- [EXTRACTED MATERIAL]:
※ ※ ※
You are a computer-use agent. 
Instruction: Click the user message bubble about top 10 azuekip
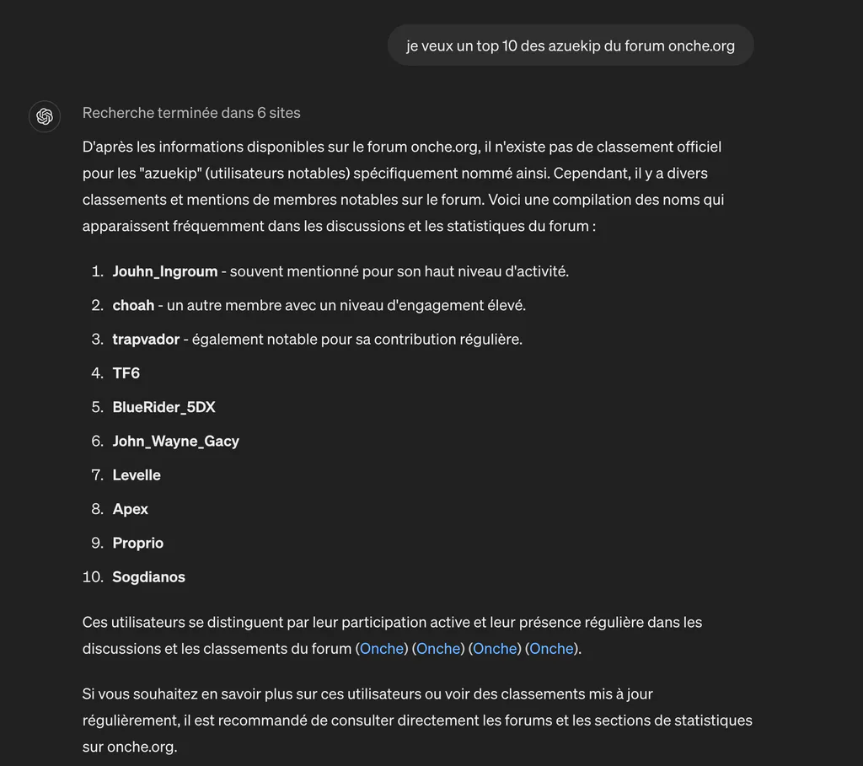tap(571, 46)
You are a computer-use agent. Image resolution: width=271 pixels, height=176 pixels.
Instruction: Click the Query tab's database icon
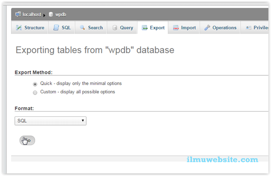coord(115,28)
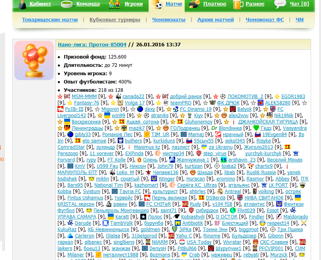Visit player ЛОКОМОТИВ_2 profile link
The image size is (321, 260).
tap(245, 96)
※ ※ ※
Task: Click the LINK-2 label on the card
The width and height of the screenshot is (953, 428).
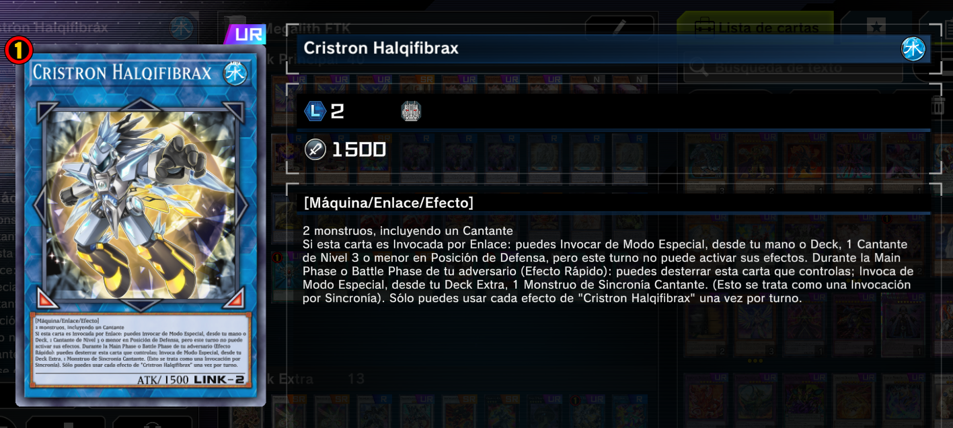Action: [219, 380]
※ ※ ※
Which lines of the records contain "agent"? Show each of them.

- [TASK RESULT]:
You are a computer-use agent. 
You are a computer-use agent. Image resolution: width=271 pixels, height=176 pixels.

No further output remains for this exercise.